DVD Review: Clint Eastwood: 35 Years 35 Films Box Set

There are already a number of Eastwood collections on the market - but by far the most comprehensive and must-have of the lot is the recently released Clint Eastwood: 35 Years 35 Films Collection, which hit shelves a couple of weeks ago, but still deserves a mention now.

Eastwood is the most astoundingly prolific director still working in Hollywood today, and it is testament to the quality and breadth of his body of work that it is possible to pick from his career a favourite genre-addition, as opposed to just a single film. So while fans may have one favourite from another auteur's canon- it is possible with Eastwood to pick a favourite of his comedies, of his Westerns, of his war films and of his political thrillers.

This is by far the best boxset collection dedicated to the A-List actor and director, and all things considered is one of the best boxsets I have ever seen, especially in terms of the sheer amount of quality films included. And let's face it, Eastwood doesn't exactly make bad films, so pound for pound you're looking at one of the greatest value for money purchases you're ever likely to come across. And while everyone else who has reviewed or announced this review has taken time out to bad-mouth Eastwood's Orangutan period pieces, I will not have another bad word said about Every Which You But Loose.

To celebrate the release, I've offered three reviews, after the jump: a film from the beginning, the middle and the modern day periods of Eastwood's canon of work...

Kelly's Heroes

In 1970 a young Clint Eastwood lead one of the greatest ensemble casts, helping to convince audiences and film-makers alike that a war movie could be more than a mere war movie. Though it wasn't the first war caper/adventure film of it's kind, Kelly's Heroes became one of the fundamental pillars of influence- along with The Dirty Dozen and The Guns of Navarone- for later war caper films (sadly including Three Kings, which attempted a more serious semi-homage, but was undone by inclusion of rapper and "actor" Ice Cube).

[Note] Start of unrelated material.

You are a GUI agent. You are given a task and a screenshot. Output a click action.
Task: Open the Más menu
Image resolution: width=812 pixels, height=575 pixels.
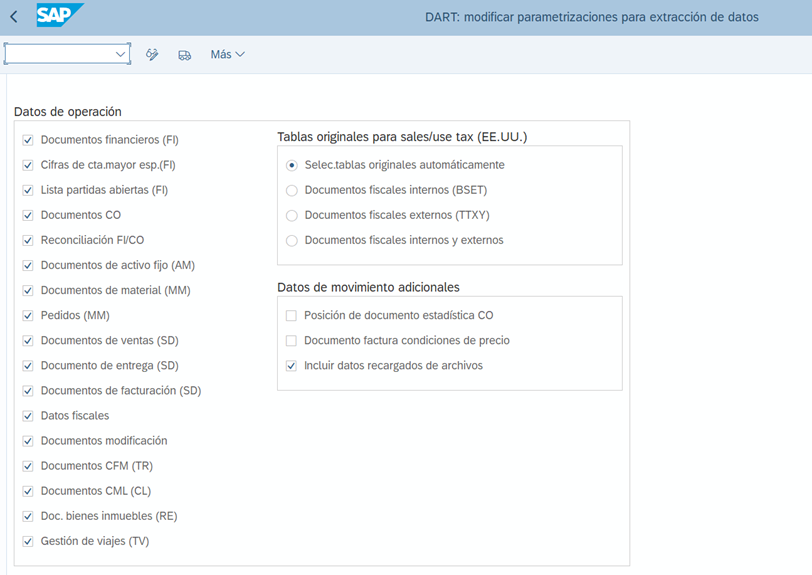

As with a lot of ensemble movies, one of the pleasures of Kelly's Heroes lies in the cast, and the team-building that occurs before the action begins to unfold. And thanks to some terrific acting, especially from Telly Savalas and the peerless Donald Sutherland, who even back then was proving he was an acting force to be reckoned with the casting can enjoy even more heady praise. The script too is excellent, blending the comically tinted capers of Kelly and his merry band with a far more subtle anti-war current that is as appropriate to the senseless atrocities of the Vietnam War as they are about the Second World War. Scratch the surface and there is definitely an element of cynicism bubbling along there- for every marching band building a bridge and swelling the ranks of the supposedly covert team of thieves, there is a "we are all just soldiers, on both sides" sorts of scenes.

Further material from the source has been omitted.